- Data records -
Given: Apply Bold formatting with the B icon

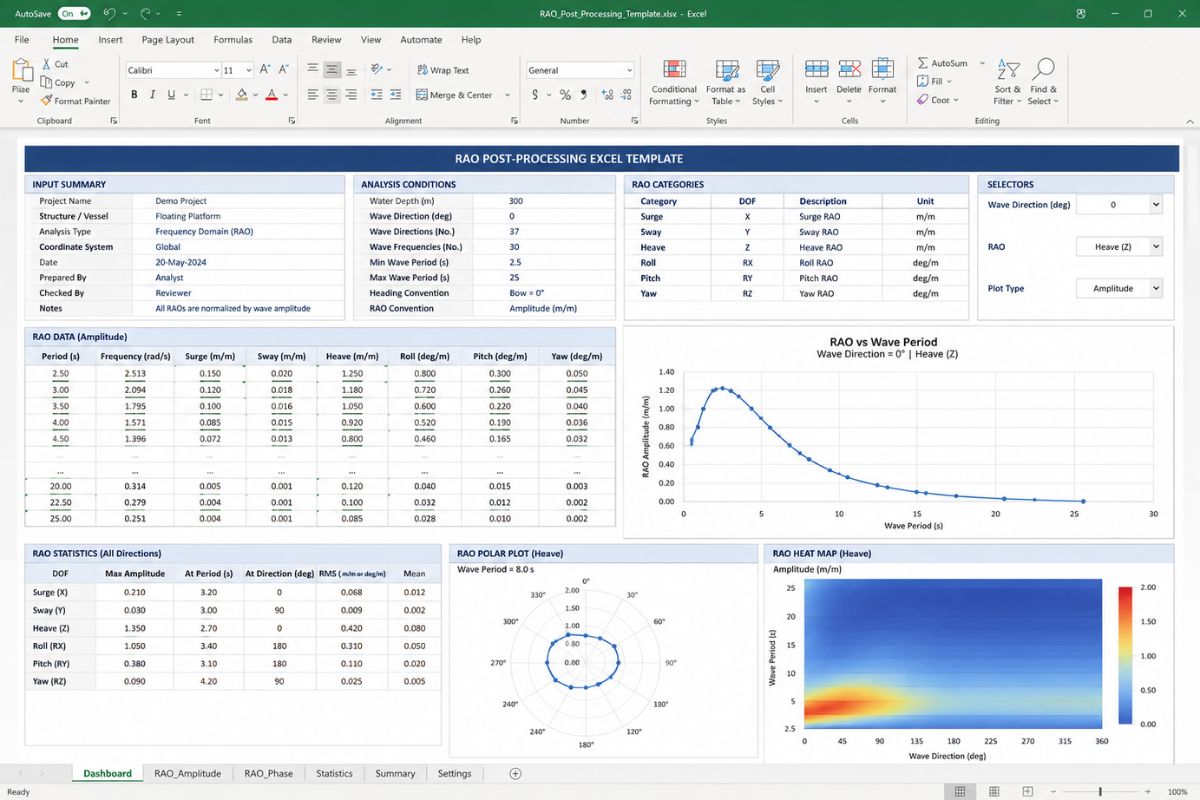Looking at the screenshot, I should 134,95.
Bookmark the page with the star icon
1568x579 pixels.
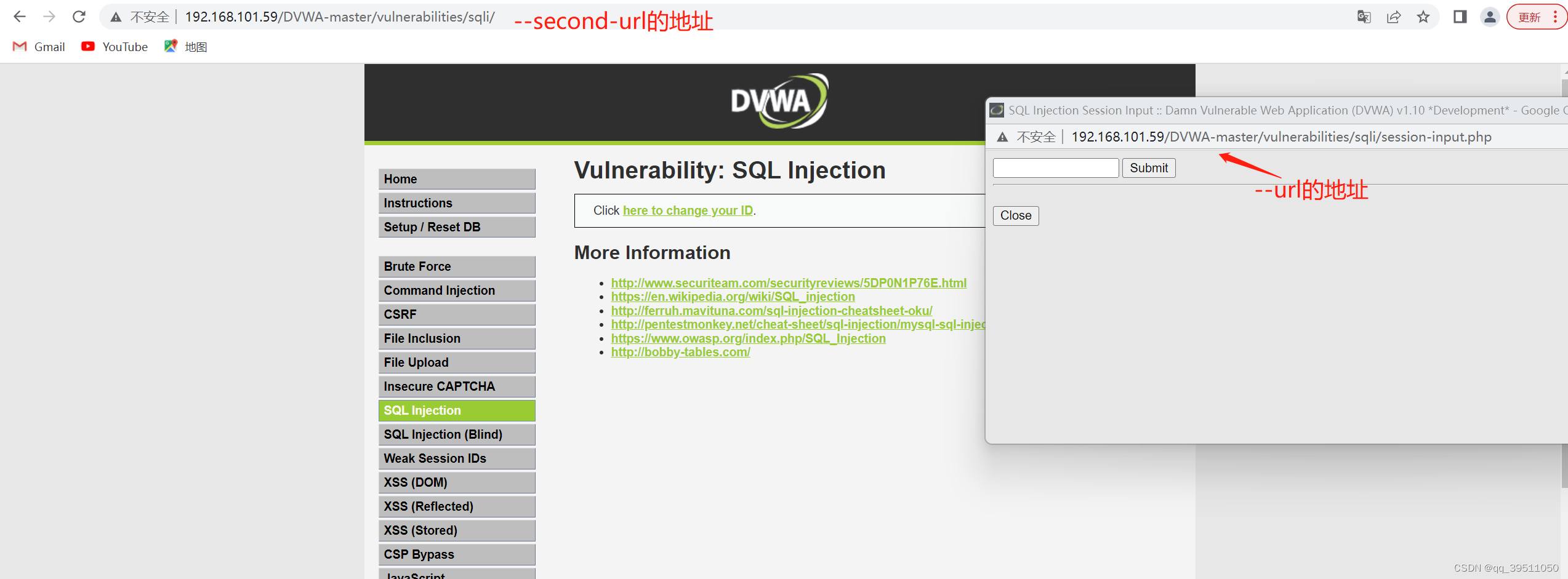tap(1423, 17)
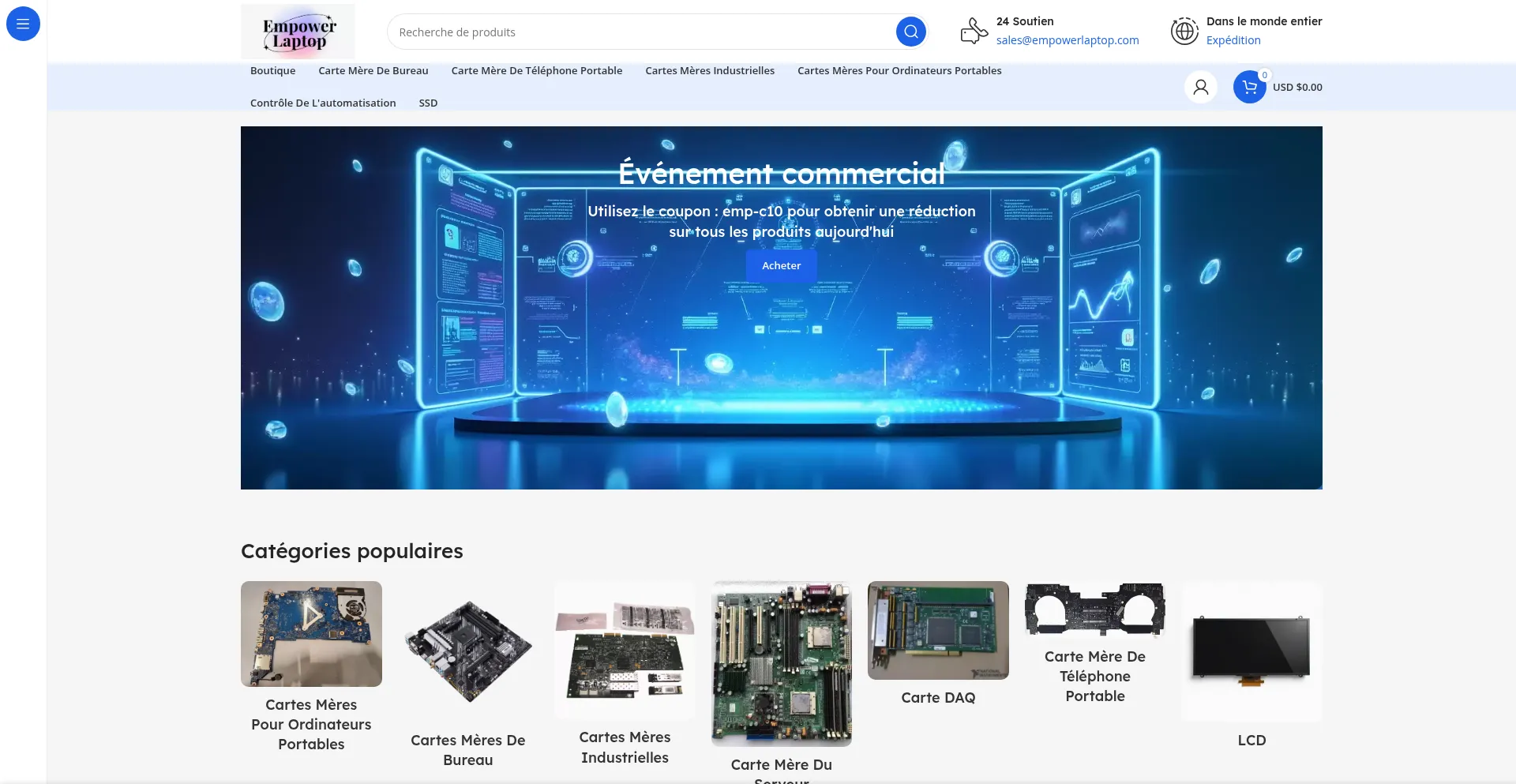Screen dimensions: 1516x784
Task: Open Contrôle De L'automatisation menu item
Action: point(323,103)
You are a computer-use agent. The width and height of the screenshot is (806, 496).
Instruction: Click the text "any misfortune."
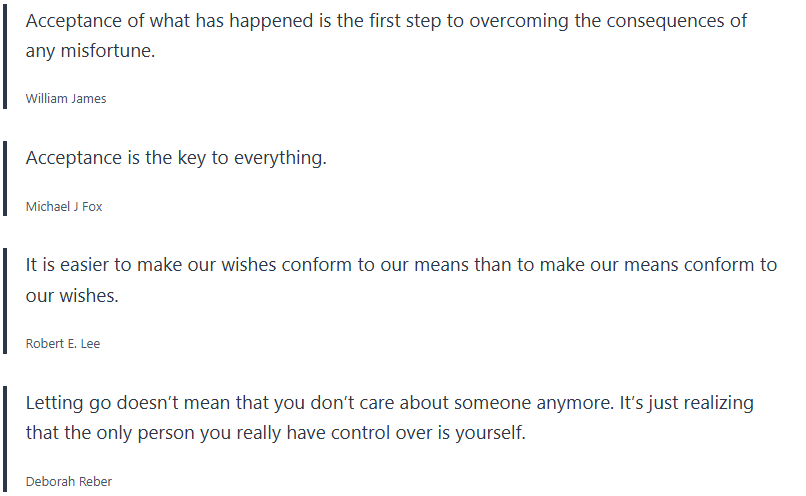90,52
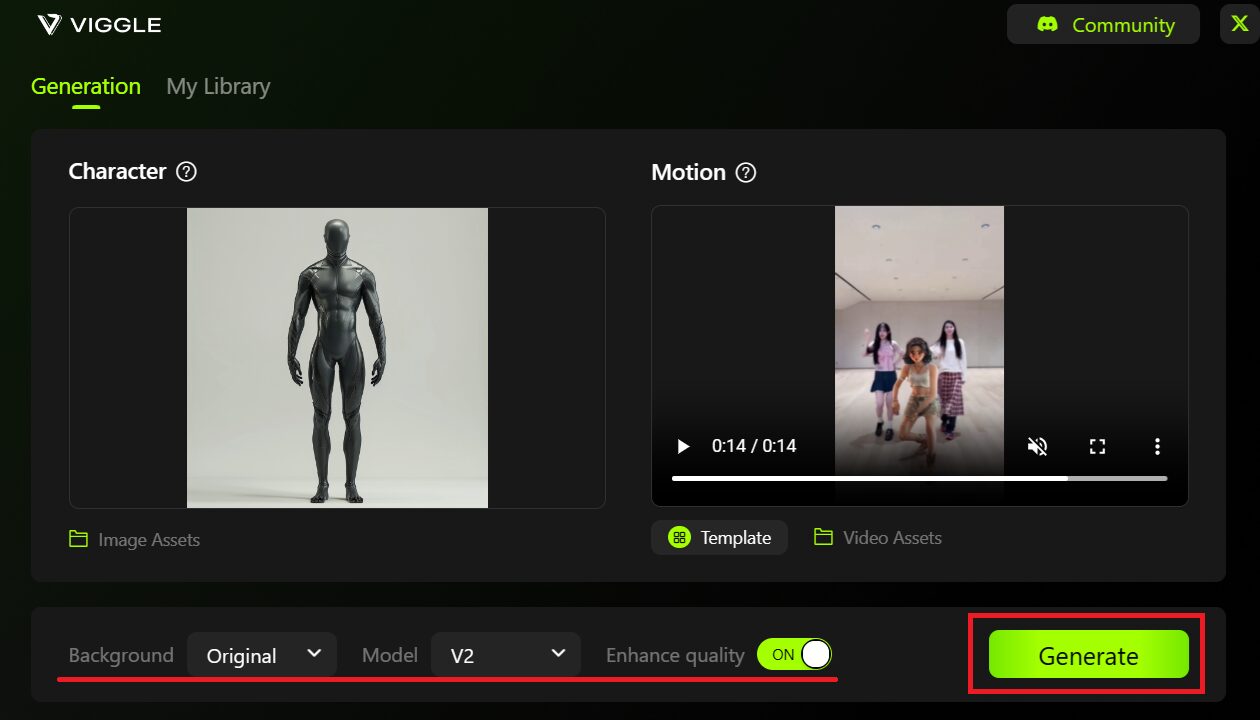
* * *
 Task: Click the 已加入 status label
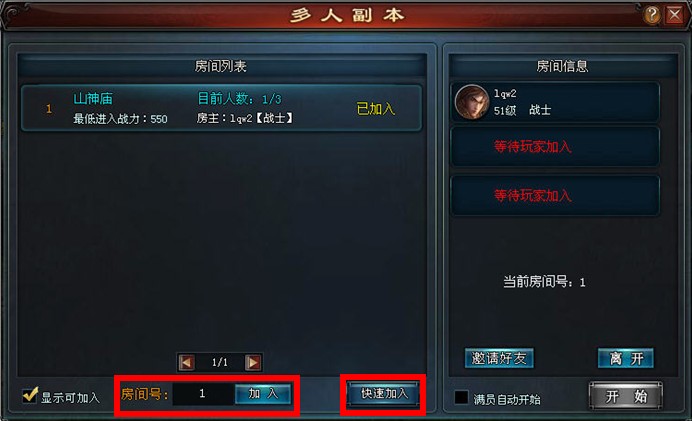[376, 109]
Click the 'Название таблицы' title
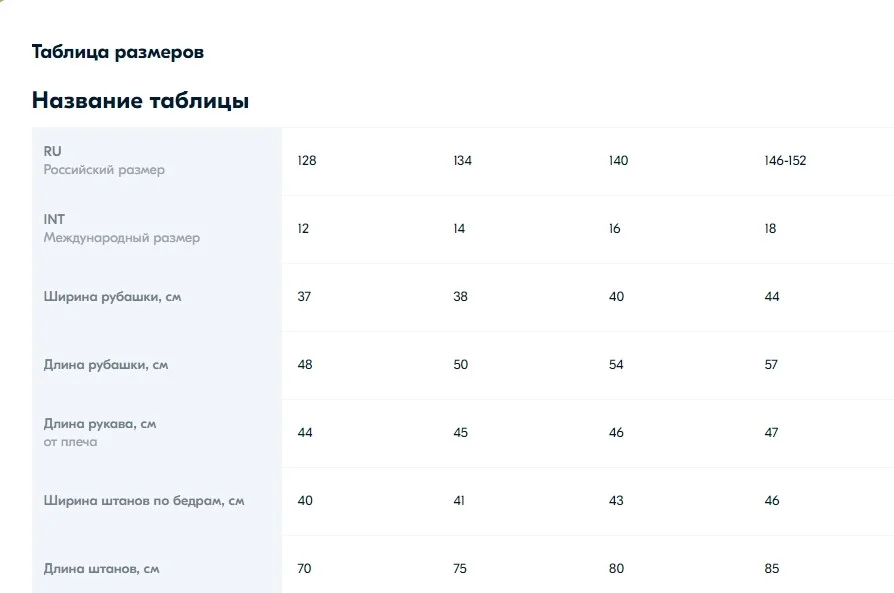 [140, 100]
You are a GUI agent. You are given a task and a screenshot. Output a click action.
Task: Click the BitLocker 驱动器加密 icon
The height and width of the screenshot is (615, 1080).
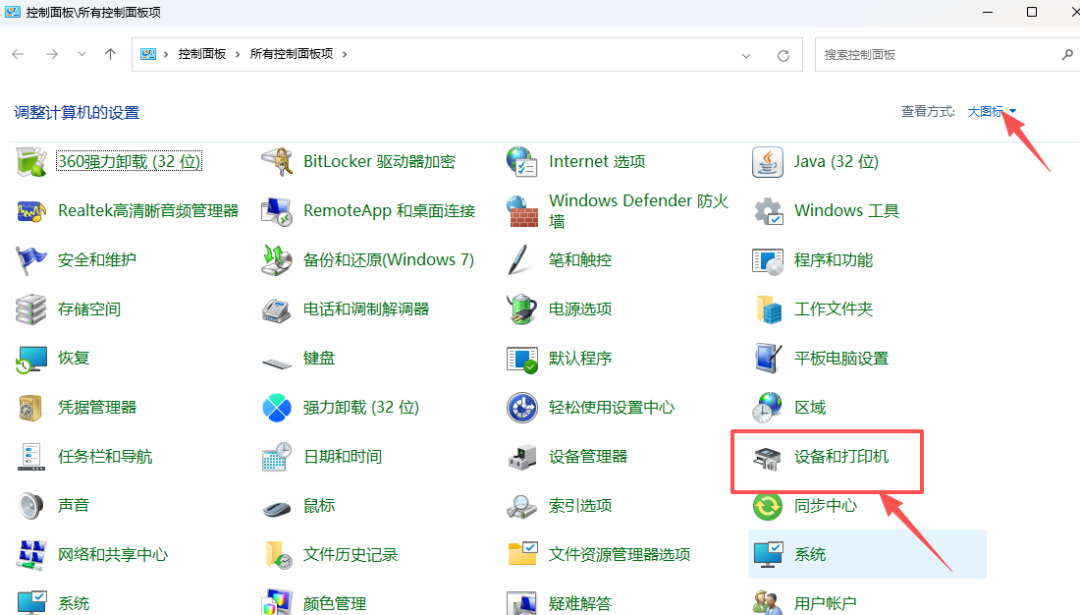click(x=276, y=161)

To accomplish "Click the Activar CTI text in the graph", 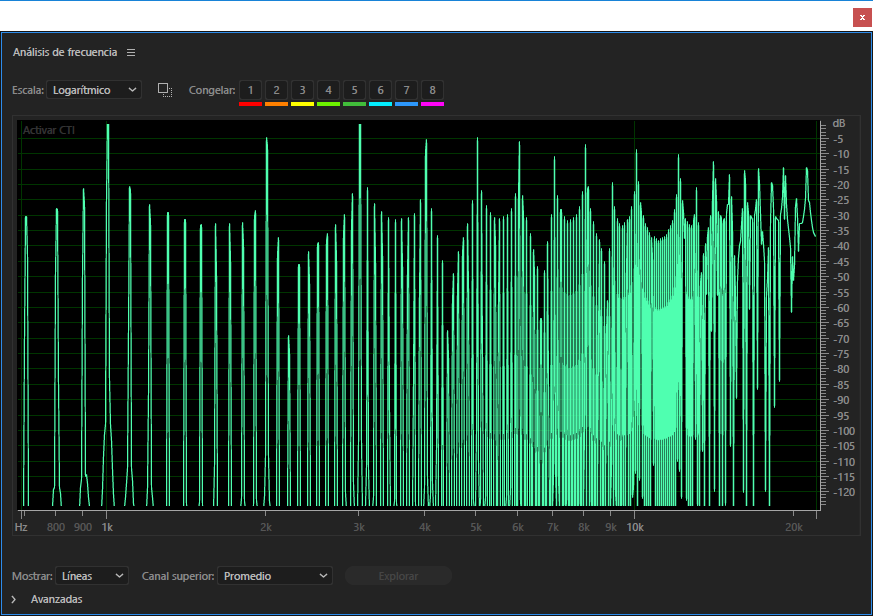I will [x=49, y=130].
...
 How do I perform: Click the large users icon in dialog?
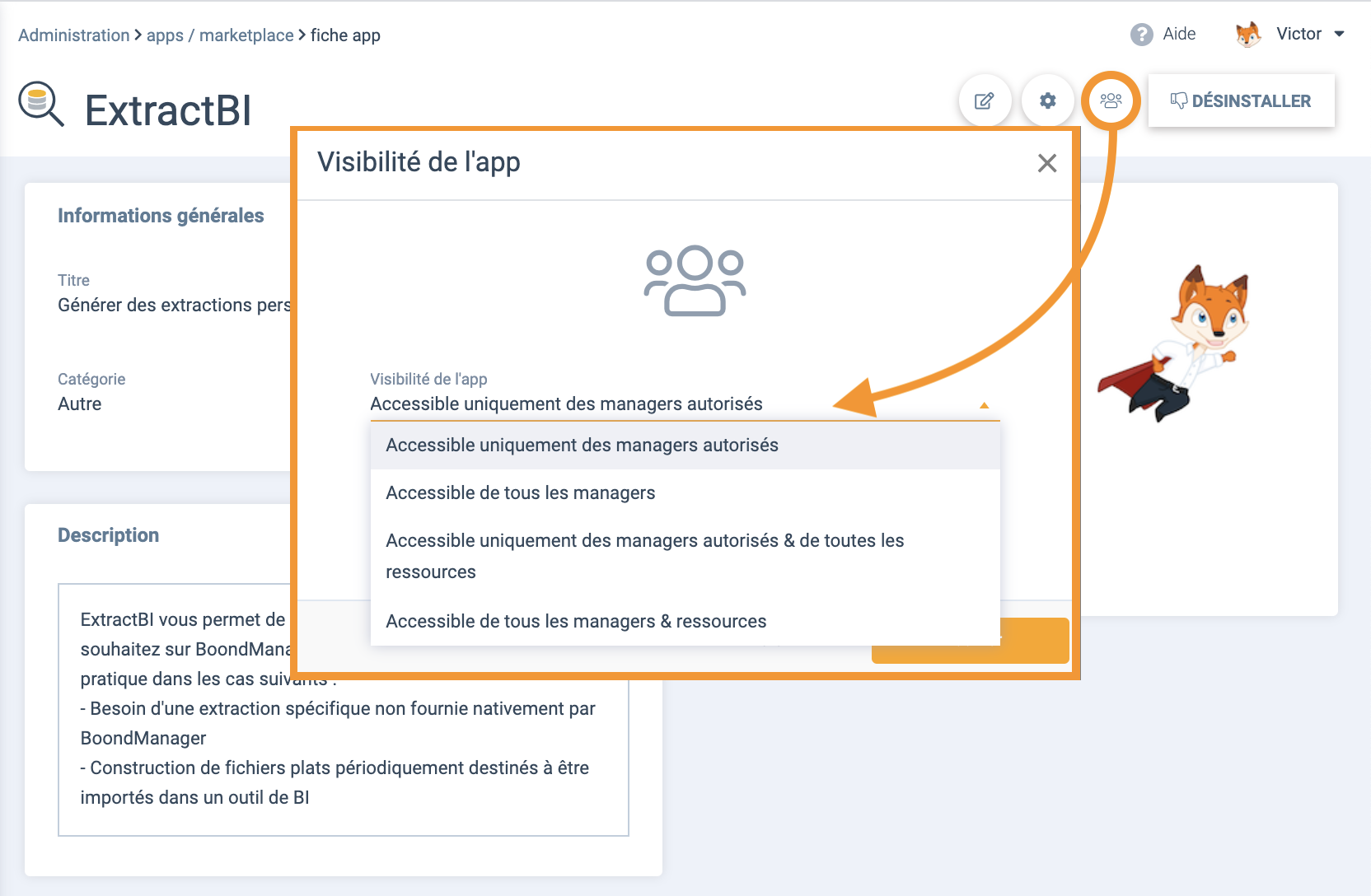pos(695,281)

- Given instruction -
Count the lines of the material above that contain the string "agent", with case counting, and give only the number.

- Worked answer -
2